Material shown:

>> START

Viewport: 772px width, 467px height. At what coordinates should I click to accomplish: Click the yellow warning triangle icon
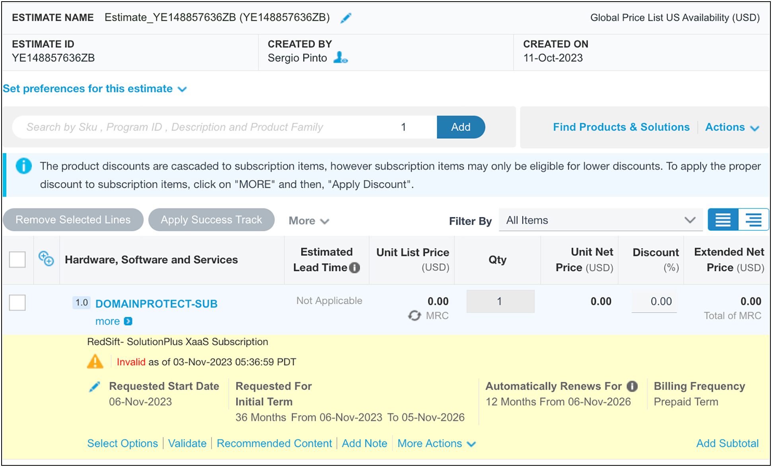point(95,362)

>> END
>> START

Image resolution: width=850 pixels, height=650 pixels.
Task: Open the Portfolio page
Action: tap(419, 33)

>> END

Exercise task: Rewrite the listing lines starting at the line containing "Image resolution: width=850" and ending at the line containing "Action: tap(419, 33)", swapping "Portfolio" for "Gallery" and keeping everything else the same.

Result of the exercise:
Image resolution: width=850 pixels, height=650 pixels.
Task: Open the Gallery page
Action: tap(419, 33)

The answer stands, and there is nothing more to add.